We reached out to several people involved in creating other Senate forecasts to get their opinion on the best way to evaluate everyone’s forecasts. Several agreed that counting correct calls was misguided. “A bad way to evaluate forecasts is to check how many winners were above 50 percent,” said Amanda Cox of the Upshot. And several also pointed out the problems with measuring calibration with a small sample size. “With only 36 elections, and most in the top bin [90 percent or higher] this may not be entirely feasible,” said David Rothschild of PredictWise.
Nearly everyone suggested using something called Brier scores, a common tool for evaluating probabilistic forecasts with two possible outcomes, such as, will it rain tomorrow? Or, will Democrats win the Senate race in New Hampshire?
The higher the Brier score, the worse a forecast did. It’s the sum of the squares of the difference between the probability assigned to each correct outcome, and one. So, for instance, our model says that Kay Hagan has a 69 percent chance of winning the North Carolina Senate race. If she wins, our score for that race is (1-0.69)^2, or 0.0961. If she loses, our score is (1-0.31)^2, or 0.4761. Sum those across all races to get our total Brier score.
“Those scores take into account both races called correctly and also the confidence inherent in the forecast,” John Sides, a political scientist at George Washington University and co-creator of The Washington Post forecast, said in an email. “Being 100% confident and wrong is penalized the most.
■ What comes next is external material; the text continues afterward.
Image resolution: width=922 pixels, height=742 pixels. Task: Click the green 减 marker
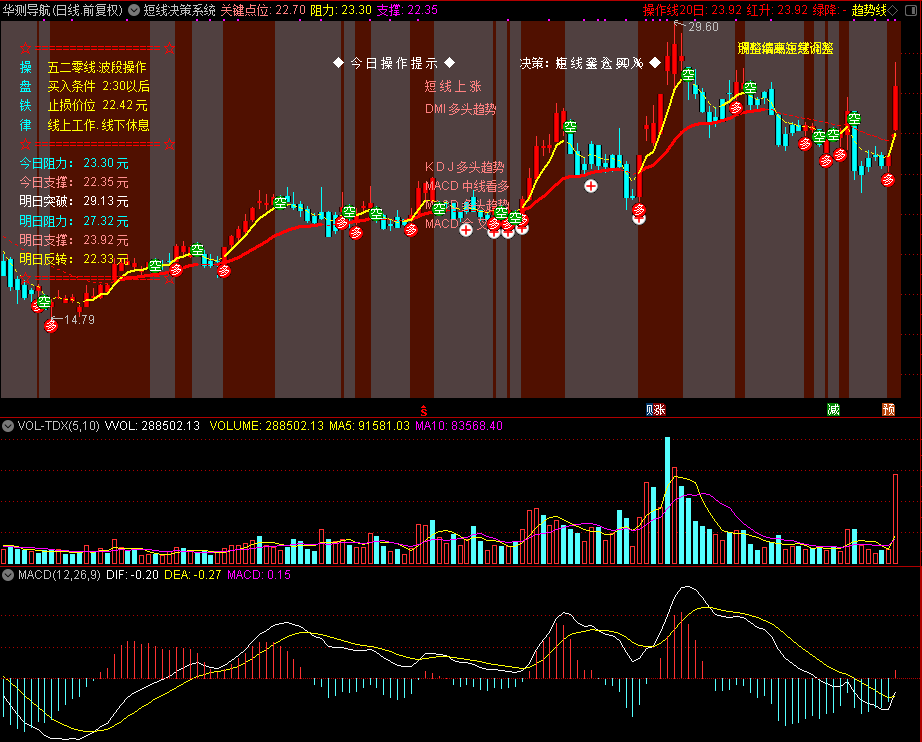(833, 410)
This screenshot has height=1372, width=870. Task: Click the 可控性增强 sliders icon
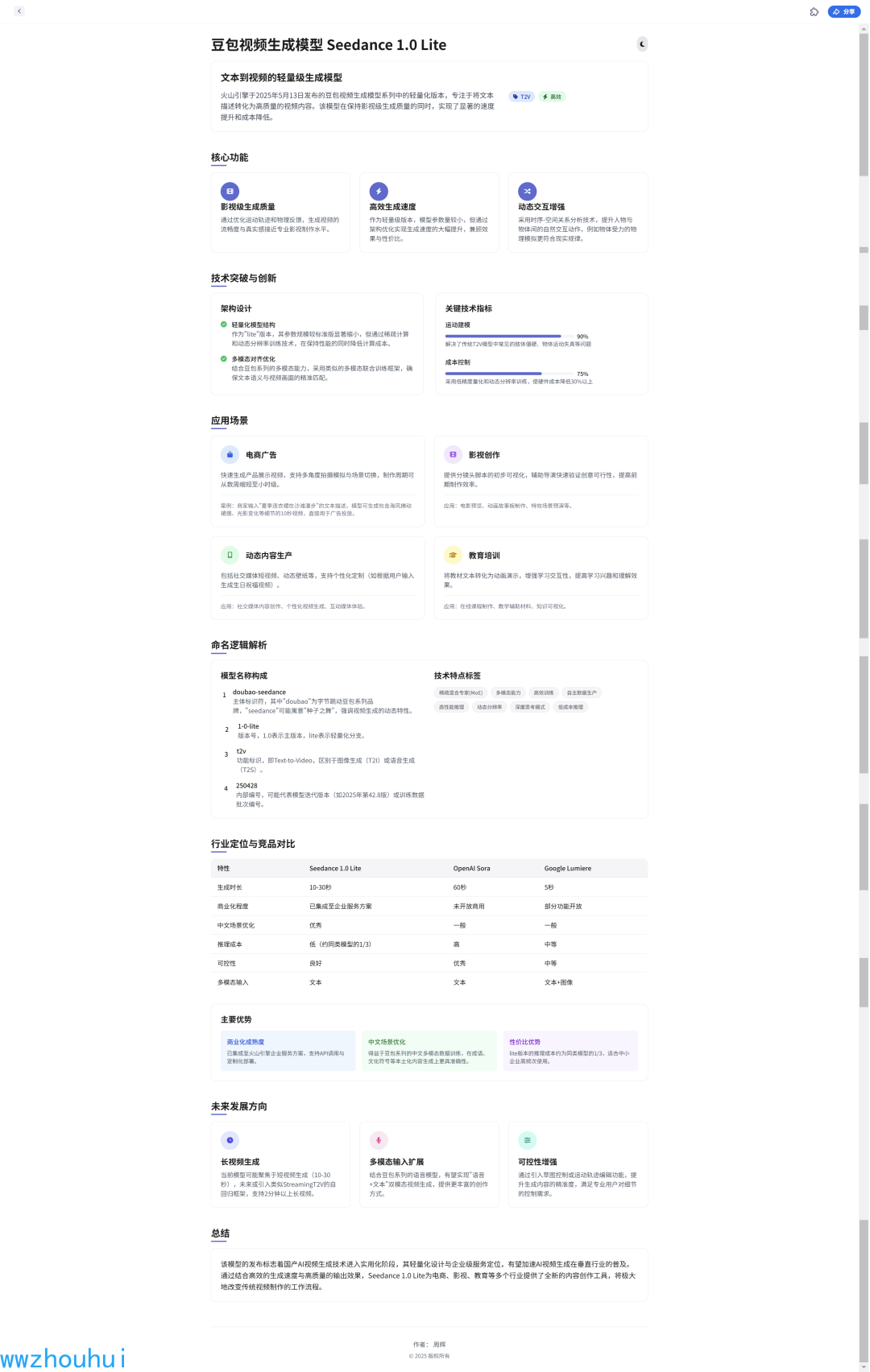click(527, 1140)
I think that’s a more diagnostic statistic than just races called correctly.”
Evaluations also should encompass each model’s forecast history, not just the latest projection, according to Drew Linzer, co-creator of the Daily Kos forecast. “Whatever you do, calculate all these numbers over time, not just what everyone’s predicting on Election Day,” he said.
My colleague Andrew Flowers analyzed how the Brier scores of the seven forecasts compiled by the Upshot look depending on certain Election Day outcomes. The forecasts have all converged to similar predictions. If the outcomes they consider most likely prove true, the models that are most certain about them will do best. (Kansas won’t have much of an effect because everyone sees it as roughly 50-50.) But in September, the models disagreed more sharply, giving rise to a wide range of possible Brier scores.
Several election forecasters also suggested checking the root mean square error of predicted winning margins. After all, predicting that a candidate wins by 1 percentage point in a race she takes in a landslide is arguably much worse than that same prediction when the candidate loses by 1 percentage point. Yet the first looks better by Brier scoring.
It’s not so simple to use this method to compare forecasts, because not every forecaster reports projections for vote margins and “because of how different models handle undecideds and/or minor-party candidates,” Linzer said.
Evaluating vote margins has one big advantage over Brier scoring: It doesn’t depend on knowing who won each race. We may not know the winners of several races for a while, but we should have a pretty good idea of the vote margins by the early morning hours Wednesday.